*WORK REQUEST:* Check each line of the data for "computer", and copy the ones that have it.

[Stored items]
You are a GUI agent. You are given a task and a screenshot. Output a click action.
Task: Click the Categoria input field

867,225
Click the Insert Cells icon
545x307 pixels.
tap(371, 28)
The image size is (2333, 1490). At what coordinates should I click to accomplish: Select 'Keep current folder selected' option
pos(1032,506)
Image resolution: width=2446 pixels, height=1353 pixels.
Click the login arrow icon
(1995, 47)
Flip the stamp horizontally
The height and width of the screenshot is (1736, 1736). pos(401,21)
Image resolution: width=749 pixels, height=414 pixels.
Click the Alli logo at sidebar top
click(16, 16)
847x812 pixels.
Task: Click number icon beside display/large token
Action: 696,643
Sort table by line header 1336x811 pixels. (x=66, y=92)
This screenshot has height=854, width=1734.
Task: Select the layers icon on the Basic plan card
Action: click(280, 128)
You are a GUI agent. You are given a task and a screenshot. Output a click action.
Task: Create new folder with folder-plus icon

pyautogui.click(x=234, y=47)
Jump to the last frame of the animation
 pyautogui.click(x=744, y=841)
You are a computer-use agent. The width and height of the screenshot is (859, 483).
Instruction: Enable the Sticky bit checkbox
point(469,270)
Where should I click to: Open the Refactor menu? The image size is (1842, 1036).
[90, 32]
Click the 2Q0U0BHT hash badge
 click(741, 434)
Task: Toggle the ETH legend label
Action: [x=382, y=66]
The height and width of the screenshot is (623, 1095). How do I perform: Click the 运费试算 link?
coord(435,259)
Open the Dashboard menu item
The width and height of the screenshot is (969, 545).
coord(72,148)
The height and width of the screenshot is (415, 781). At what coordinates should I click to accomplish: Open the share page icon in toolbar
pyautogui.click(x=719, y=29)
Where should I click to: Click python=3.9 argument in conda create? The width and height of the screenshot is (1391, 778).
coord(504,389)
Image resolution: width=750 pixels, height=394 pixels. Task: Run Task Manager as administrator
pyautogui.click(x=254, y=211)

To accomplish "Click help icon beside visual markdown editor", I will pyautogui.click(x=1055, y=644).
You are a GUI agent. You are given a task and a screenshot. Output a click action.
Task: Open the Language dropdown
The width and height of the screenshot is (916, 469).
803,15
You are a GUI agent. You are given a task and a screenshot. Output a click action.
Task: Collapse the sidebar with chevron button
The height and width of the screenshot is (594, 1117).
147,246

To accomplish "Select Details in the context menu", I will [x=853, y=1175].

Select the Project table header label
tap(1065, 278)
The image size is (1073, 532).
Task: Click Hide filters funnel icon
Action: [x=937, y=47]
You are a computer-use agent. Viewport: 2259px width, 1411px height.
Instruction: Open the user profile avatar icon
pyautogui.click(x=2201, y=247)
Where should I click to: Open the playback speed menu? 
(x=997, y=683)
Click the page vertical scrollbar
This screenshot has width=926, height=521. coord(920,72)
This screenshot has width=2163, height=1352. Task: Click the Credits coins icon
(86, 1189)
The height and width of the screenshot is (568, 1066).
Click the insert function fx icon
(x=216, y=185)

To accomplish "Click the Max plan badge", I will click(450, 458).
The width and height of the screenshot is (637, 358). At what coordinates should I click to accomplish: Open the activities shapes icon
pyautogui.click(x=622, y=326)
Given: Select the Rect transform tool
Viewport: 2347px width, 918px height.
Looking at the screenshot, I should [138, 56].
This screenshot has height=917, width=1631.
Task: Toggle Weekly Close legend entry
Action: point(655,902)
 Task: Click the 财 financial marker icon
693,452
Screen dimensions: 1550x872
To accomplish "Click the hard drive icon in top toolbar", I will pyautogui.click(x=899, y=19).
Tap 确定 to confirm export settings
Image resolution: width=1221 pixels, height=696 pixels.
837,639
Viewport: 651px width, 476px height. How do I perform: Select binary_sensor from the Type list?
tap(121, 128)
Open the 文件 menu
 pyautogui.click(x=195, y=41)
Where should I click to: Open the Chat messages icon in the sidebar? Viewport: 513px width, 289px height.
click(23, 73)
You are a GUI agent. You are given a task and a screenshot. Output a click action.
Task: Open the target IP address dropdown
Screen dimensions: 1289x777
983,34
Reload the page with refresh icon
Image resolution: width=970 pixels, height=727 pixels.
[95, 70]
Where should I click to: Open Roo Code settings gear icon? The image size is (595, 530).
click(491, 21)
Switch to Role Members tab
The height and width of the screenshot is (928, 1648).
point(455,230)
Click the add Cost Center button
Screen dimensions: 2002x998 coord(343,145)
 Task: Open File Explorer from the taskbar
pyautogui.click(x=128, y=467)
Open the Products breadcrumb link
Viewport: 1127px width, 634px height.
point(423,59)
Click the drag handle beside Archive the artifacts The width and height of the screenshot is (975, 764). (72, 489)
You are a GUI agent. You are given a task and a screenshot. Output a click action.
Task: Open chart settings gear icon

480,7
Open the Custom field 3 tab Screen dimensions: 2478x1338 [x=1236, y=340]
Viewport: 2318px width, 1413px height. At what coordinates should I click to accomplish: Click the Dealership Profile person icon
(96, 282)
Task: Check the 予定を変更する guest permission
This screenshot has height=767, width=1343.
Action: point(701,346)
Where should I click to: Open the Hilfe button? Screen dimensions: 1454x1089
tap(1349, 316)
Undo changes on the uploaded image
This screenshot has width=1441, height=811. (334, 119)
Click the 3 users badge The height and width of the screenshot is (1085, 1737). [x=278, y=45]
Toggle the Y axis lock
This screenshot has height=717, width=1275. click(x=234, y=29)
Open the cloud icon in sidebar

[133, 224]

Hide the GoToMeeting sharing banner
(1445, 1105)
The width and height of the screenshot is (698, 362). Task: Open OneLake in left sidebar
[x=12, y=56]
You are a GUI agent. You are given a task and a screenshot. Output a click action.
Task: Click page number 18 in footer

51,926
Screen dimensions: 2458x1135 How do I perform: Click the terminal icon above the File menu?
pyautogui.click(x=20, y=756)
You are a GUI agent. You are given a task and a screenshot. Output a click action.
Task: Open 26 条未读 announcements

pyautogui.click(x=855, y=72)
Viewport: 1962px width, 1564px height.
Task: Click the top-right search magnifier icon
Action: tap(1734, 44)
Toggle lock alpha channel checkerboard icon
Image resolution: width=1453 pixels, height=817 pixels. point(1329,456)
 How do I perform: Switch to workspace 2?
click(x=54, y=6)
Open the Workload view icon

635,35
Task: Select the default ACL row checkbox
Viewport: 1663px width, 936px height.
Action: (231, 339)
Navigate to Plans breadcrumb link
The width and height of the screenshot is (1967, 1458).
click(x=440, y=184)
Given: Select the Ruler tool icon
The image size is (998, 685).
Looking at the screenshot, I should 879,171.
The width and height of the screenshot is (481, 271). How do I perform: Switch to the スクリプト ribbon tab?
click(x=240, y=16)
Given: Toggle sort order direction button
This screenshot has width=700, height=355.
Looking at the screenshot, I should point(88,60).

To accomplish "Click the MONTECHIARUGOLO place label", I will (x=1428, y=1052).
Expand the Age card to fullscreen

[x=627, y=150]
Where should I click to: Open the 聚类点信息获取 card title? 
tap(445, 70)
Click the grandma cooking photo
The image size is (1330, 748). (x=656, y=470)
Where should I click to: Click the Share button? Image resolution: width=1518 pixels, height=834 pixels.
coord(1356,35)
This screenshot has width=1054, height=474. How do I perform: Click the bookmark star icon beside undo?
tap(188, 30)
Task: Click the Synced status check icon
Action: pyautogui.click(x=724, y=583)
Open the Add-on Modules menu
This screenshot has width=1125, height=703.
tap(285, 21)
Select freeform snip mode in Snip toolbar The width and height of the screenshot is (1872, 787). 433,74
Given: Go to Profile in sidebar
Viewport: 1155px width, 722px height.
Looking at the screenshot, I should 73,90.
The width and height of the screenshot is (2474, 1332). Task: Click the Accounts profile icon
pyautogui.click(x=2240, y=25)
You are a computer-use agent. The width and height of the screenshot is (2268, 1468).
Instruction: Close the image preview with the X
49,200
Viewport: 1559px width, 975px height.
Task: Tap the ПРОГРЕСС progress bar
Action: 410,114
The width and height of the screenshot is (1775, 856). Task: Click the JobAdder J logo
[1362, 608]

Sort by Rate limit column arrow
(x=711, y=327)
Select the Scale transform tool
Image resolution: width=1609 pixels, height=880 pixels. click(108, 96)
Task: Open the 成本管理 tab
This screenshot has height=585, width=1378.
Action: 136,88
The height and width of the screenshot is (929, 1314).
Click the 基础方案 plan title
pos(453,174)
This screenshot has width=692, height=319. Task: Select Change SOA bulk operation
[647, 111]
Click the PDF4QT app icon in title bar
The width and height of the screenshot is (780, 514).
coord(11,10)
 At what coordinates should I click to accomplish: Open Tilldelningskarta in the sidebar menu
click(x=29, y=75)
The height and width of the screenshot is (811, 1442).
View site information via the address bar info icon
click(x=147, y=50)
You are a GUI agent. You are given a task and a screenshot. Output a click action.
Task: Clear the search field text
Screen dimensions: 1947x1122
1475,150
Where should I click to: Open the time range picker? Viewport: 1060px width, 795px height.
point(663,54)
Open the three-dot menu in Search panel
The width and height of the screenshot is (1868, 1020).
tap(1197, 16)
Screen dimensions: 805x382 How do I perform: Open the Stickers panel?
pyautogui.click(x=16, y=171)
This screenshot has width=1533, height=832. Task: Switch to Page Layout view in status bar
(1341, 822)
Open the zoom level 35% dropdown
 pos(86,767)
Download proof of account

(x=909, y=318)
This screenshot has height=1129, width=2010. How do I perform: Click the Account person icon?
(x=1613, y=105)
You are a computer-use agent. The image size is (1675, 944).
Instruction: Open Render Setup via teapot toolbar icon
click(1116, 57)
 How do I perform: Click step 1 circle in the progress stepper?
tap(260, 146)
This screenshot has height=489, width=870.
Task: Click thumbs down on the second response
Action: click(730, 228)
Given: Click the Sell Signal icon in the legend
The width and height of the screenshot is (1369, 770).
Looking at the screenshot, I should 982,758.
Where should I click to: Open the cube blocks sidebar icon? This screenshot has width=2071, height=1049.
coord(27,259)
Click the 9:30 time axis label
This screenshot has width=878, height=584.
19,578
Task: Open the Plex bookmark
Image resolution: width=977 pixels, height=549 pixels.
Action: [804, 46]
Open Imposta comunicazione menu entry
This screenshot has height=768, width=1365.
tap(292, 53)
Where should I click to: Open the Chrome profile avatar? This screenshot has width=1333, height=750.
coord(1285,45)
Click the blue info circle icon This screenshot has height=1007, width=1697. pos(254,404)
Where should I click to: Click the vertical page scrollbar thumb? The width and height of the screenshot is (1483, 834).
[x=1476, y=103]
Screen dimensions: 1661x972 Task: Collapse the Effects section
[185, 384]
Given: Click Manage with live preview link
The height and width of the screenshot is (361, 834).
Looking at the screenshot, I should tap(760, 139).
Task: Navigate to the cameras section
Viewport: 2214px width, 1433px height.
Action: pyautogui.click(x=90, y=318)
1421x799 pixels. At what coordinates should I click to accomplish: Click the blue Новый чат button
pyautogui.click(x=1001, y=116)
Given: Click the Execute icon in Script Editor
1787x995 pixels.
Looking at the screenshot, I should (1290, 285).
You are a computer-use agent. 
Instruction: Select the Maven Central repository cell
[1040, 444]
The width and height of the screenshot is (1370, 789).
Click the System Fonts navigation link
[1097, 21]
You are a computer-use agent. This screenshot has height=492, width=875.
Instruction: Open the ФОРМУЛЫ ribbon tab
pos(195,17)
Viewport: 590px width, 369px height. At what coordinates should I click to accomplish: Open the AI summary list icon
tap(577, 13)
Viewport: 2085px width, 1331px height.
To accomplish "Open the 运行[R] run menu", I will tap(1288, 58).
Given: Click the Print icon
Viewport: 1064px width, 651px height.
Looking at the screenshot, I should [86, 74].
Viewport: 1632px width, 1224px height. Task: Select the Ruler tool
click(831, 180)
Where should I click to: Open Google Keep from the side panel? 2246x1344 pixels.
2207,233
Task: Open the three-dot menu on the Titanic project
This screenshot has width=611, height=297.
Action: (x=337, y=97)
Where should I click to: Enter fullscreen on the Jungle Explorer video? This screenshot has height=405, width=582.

*ANSWER FOR THIS EXERCISE:*
You are a computer-use agent. The width and height of the screenshot is (859, 483).
You are a computer-use agent. Viewport: 2259px width, 1411px height.
You are a computer-use agent. The width and height of the screenshot is (2268, 1468).
You are a computer-use agent. The image size is (1675, 944).
You are a computer-use agent. 
You are a computer-use agent. This screenshot has height=492, width=875.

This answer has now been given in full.